REQUIRED WORK
1: From the Chrome extension tutorial, print the text starting with "Building a Chrome" and going on through "under an hour.".
2: Answer these questions from the Chrome extension tutorial:
(a) How long does it say building a functional extension with AI can take?
(b) Which file is listed as the service worker for API calls?
(c) Which manifest version does the Composer prompt ask for?

Building a Chrome extension is one of the most satisfying beginner projects because you create something you'll actually use every day. With AI, you can build a functional extension in under an hour.

What we're building: An AI-powered page summarizer extension. Click the extension icon on any webpage, and it summarizes the page content using Claude or GPT.

Project structure: ``` ai-summarizer/ manifest.json - Extension configuration popup.html - Extension popup UI popup.js - Popup logic content.js - Script injected into web pages background.js - Service worker for API calls styles.css - Popup styling icons/ - Extension icons (16, 48, 128px) ```

Step 1: Create the project folder and files

Open Cursor and create a new folder. Then prompt Composer: "Create a Chrome extension project structure for an AI page summarizer. I need manifest.json (Manifest V3), popup.html, popup.js, content.js, background.js, and styles.css. The extension should have a popup with a 'Summarize' button that extracts the current page's text content and displays an AI-generated summary."

Cursor generates all files simultaneously with proper cross-references.

DATA TO EXAMINE
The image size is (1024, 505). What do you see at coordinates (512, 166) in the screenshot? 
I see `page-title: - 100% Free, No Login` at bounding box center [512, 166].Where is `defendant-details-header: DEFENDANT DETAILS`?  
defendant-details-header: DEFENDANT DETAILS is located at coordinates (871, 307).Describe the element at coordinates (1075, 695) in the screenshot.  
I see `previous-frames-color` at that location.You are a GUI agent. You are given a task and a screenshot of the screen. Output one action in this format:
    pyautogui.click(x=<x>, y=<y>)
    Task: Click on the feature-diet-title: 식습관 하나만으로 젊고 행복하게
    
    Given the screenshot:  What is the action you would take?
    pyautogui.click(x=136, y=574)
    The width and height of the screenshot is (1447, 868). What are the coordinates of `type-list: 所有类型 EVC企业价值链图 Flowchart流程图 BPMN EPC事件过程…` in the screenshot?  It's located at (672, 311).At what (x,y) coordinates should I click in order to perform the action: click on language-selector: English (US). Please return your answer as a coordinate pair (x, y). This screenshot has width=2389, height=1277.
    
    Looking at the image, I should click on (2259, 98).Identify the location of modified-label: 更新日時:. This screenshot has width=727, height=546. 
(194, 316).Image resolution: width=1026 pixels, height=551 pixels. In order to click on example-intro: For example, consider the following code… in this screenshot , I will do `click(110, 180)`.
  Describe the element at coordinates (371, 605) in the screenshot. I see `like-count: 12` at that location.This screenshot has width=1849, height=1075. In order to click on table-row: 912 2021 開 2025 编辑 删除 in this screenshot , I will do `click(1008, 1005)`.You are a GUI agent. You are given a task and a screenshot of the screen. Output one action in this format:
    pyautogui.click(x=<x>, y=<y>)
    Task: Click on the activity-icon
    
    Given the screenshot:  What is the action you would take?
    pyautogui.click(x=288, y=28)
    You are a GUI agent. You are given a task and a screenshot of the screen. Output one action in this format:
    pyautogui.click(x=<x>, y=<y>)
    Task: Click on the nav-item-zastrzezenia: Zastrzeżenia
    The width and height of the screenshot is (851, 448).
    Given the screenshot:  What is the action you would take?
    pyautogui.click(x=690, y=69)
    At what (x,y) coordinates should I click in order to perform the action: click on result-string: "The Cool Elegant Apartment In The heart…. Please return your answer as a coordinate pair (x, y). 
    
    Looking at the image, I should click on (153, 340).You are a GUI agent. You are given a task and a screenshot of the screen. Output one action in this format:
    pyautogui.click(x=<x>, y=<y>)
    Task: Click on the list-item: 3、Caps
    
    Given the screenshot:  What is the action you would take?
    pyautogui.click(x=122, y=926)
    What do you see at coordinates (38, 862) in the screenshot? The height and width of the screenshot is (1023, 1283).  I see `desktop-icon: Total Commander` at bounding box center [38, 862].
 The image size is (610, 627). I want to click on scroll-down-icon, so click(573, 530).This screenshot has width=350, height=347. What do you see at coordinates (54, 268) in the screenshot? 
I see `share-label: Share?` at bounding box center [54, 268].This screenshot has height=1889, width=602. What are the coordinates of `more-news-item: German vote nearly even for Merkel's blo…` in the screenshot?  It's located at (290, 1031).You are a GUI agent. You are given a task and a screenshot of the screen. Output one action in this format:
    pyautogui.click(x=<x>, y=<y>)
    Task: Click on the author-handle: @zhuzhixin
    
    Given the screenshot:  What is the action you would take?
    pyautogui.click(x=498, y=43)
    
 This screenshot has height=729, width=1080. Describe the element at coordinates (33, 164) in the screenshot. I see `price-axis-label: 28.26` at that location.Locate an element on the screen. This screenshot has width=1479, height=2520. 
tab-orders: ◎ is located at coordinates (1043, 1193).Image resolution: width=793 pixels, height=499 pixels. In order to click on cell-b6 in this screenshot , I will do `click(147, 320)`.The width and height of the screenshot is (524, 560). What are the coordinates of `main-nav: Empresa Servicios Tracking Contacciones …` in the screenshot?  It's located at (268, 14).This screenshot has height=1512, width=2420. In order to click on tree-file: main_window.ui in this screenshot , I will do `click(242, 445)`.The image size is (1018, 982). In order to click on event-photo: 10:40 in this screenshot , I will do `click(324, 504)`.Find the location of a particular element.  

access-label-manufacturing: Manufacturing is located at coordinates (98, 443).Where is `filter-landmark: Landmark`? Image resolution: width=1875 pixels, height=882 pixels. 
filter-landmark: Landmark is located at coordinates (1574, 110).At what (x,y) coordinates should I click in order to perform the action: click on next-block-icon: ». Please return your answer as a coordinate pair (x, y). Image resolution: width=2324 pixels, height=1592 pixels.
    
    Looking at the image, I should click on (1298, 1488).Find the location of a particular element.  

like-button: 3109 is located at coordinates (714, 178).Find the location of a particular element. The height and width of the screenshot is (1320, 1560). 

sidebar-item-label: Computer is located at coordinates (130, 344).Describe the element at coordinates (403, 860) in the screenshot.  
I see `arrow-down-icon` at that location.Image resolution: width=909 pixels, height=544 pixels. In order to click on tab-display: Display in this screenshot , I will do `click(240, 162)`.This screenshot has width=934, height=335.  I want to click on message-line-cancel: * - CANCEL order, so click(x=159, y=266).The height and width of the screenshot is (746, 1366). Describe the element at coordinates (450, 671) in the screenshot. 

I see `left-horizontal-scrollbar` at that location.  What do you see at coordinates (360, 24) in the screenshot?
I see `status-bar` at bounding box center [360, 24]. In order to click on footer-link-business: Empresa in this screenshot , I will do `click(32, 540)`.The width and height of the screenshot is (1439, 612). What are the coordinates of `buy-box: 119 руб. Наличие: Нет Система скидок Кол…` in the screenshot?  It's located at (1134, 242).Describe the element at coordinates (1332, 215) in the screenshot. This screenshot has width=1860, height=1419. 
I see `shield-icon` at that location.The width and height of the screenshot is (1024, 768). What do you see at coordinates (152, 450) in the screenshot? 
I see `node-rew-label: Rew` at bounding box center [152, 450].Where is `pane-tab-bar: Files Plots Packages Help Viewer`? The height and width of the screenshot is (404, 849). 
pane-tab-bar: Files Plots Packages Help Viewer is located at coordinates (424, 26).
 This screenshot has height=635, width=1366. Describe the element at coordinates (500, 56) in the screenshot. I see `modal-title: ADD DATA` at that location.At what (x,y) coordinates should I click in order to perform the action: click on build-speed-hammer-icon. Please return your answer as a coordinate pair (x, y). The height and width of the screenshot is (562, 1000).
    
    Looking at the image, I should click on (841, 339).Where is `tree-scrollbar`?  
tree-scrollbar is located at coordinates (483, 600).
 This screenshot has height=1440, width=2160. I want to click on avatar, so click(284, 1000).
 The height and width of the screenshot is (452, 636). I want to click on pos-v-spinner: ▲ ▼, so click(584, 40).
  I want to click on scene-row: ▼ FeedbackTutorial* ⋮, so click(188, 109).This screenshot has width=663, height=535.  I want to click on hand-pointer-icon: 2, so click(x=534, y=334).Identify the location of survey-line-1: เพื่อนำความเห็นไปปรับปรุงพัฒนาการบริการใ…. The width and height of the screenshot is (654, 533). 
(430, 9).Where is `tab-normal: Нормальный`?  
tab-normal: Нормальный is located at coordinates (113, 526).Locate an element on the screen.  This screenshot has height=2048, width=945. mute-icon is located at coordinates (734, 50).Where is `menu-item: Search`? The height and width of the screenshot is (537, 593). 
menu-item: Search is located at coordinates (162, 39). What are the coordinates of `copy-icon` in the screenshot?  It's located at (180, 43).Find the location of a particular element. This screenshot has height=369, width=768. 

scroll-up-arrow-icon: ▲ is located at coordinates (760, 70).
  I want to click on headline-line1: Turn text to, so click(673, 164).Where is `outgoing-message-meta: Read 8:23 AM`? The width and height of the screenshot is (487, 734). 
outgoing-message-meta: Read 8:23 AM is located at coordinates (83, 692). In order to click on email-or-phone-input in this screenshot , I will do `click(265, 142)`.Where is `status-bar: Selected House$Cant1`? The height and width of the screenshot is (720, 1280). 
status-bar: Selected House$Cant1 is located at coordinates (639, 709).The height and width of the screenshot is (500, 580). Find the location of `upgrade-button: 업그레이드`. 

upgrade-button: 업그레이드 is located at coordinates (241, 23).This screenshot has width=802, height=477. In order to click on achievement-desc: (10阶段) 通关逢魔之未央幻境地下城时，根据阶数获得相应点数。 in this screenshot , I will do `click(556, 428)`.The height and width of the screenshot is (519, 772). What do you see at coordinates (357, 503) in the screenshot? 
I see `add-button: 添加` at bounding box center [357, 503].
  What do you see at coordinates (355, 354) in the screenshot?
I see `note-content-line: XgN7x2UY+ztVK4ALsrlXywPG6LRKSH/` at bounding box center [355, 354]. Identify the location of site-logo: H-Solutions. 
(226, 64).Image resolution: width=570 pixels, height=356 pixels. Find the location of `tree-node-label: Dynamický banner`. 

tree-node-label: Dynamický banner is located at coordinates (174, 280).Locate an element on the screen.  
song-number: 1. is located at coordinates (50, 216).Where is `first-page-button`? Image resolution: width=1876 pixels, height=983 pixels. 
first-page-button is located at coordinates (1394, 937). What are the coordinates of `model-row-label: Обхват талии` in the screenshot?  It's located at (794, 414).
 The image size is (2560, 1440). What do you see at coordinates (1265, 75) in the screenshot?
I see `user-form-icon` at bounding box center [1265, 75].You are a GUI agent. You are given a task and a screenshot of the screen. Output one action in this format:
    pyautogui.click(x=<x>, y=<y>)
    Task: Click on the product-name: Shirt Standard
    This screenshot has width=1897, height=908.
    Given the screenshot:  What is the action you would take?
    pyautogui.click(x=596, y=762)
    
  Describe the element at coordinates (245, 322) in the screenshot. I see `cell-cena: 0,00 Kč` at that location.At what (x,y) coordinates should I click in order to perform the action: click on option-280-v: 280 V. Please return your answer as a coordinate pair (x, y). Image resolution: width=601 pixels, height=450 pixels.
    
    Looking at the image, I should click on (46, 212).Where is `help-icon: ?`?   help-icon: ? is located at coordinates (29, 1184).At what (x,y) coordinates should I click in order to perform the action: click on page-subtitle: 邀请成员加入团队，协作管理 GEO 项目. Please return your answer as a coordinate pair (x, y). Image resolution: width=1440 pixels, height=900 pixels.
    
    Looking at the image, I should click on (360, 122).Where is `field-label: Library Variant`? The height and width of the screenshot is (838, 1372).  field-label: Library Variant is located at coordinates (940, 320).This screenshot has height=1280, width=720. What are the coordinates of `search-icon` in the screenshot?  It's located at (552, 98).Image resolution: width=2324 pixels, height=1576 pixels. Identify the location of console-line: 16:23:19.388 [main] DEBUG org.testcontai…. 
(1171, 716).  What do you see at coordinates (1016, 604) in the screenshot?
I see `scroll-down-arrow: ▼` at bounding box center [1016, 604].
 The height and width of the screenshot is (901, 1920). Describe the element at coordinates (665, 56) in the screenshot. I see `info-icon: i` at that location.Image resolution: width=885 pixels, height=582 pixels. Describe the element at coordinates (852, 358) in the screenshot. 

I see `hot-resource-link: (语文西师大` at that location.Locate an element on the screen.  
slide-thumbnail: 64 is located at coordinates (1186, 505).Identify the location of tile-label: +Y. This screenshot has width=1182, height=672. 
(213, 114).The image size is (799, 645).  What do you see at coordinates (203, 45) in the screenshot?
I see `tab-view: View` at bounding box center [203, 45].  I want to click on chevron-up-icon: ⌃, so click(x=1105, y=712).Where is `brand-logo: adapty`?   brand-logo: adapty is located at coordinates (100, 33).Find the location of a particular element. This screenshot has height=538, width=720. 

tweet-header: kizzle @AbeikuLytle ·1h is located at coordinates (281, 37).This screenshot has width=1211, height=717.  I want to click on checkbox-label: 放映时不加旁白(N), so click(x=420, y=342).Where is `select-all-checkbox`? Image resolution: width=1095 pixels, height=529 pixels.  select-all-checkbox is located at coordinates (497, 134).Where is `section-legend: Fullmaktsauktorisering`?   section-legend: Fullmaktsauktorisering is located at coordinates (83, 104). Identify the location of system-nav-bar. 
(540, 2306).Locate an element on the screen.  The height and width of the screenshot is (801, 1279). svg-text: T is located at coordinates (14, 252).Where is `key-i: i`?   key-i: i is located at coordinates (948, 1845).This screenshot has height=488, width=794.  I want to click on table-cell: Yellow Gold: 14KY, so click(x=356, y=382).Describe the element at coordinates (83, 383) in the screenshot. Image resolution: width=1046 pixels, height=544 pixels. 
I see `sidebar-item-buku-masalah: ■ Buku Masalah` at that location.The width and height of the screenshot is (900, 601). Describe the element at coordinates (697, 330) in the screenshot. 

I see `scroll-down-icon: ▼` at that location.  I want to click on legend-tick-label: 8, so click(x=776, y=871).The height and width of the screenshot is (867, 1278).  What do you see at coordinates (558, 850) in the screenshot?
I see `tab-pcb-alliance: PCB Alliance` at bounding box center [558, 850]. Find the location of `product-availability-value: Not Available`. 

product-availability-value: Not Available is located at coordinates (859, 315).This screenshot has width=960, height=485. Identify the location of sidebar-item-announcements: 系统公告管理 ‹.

ANSWERS TO THE TASKS
1:
Building a Chrome extension is one of the most satisfying beginner projects because you create something you'll actually use every day. With AI, you can build a functional extension in under an hour.

2:
(a) Under an hour.
(b) background.js
(c) Manifest V3.